Albin 79

Development
- Designer: Rolf Magnusson
- Location: Sweden
- Year: 1974
- No. built: about 250
- Builder: Albin Marine
- Role: Cruiser-Racer
- Name: Albin 79

Boat
- Displacement: 4,200 lb (1,905 kg)
- Draft: 4.58 ft (1.40 m)

Hull
- Type: monohull
- Construction: fibreglass
- LOA: 25.92 ft (7.90 m)
- LWL: 20.00 ft (6.10 m)
- Beam: 8.75 ft (2.67 m)
- Engine: Volvo Penta MD5 10 hp (7 kW) diesel engine

Hull appendages
- Keel: fin keel
- Ballast: 1,653 lb (750 kg)
- Rudder: skeg-mounted rudder

Rig
- Rig type: Bermuda rig
- I foretriangle height: 30.78 ft (9.38 m)
- J foretriangle base: 10.17 ft (3.10 m)
- P mainsail luff: 26.63 ft (8.12 m)
- E mainsail foot: 7.83 ft (2.39 m)

Sails
- Sailplan: masthead sloop
- Mainsail area: 121 sq ft (11.2 m^{2})
- Jib/genoa area: 138 sq ft (12.8 m^{2})
- Spinnaker area: 517 sq ft (48.0 m^{2})
- Gennaker area: 258 sq ft (24.0 m^{2})
- Other sails: Solent: 194 sq ft (18.0 m^{2})
- Upwind sail area: 379 sq ft (35.2 m^{2})
- Downwind sail area: 637 sq ft (59.2 m^{2})

= Albin 79 =

Sailboat class

The Albin 79 is a Swedish sailboat that was designed by Rolf Magnusson as an International Offshore Rule Quarter Ton class cruiser-racer and first built in 1974.

The Albin 79 designation indicates its length overall in decimetres.

==Production==
The design was built by Albin Marine in Sweden from 1974 to 1977, with about 250 boats completed, but it is now out of production.

==Design==
The Albin 79 is a recreational keelboat, built predominantly of fibreglass, with wood trim.
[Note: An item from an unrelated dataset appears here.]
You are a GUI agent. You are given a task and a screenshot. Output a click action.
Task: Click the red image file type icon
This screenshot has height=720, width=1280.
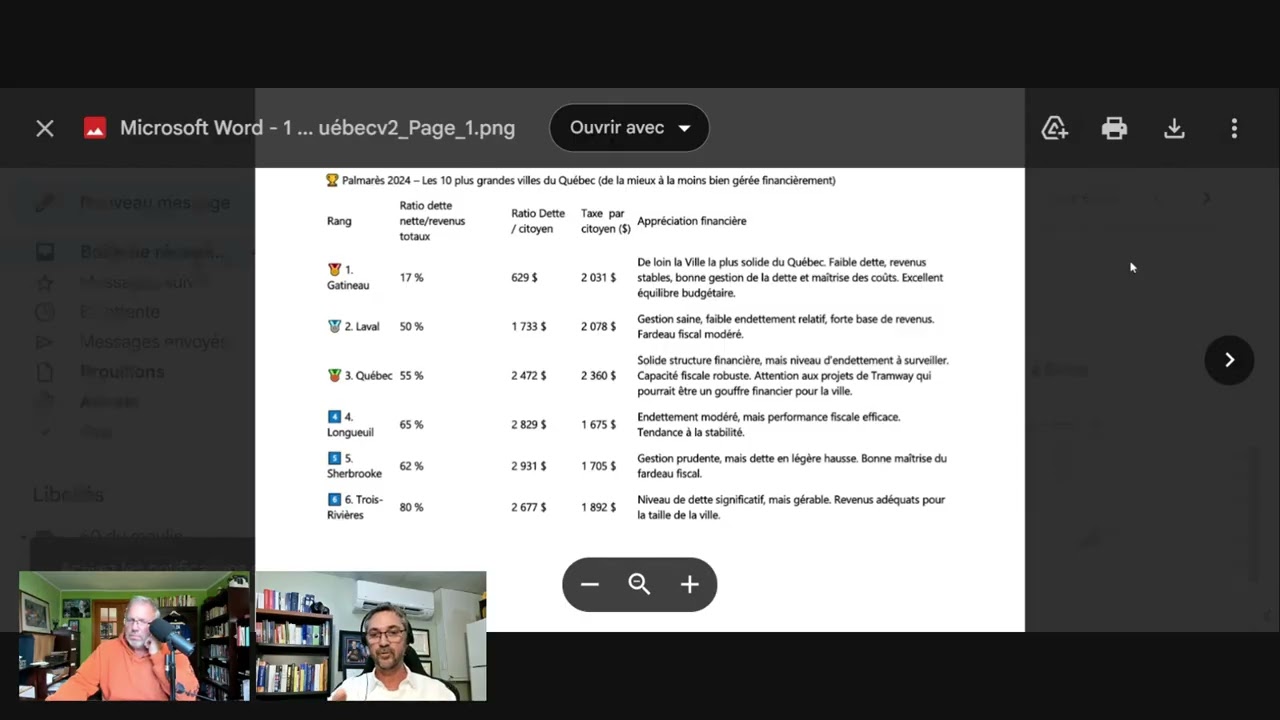(95, 128)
It has a masthead sloop rig with aluminum spars, a deck-stepped mast, wire standing rigging and a single set of unswept spreaders. The hull has a raked stem; a raised counter, reverse transom; a skeg-mounted rudder controlled by a tiller and a fixed fin keel. It displaces 4200 lb and carries 1653 lb of lead ballast.

The boat has a draft of 4.58 ft with the standard keel.

The boat is fitted with a Swedish Volvo Penta MD5 diesel engine of 10 hp for docking and manoeuvring.

The design has sleeping accommodation for four to six people, with one cabin and one head.

For sailing the design may be equipped with a symmetrical spinnaker of 517 sqft. It has a hull speed of 5.99 kn.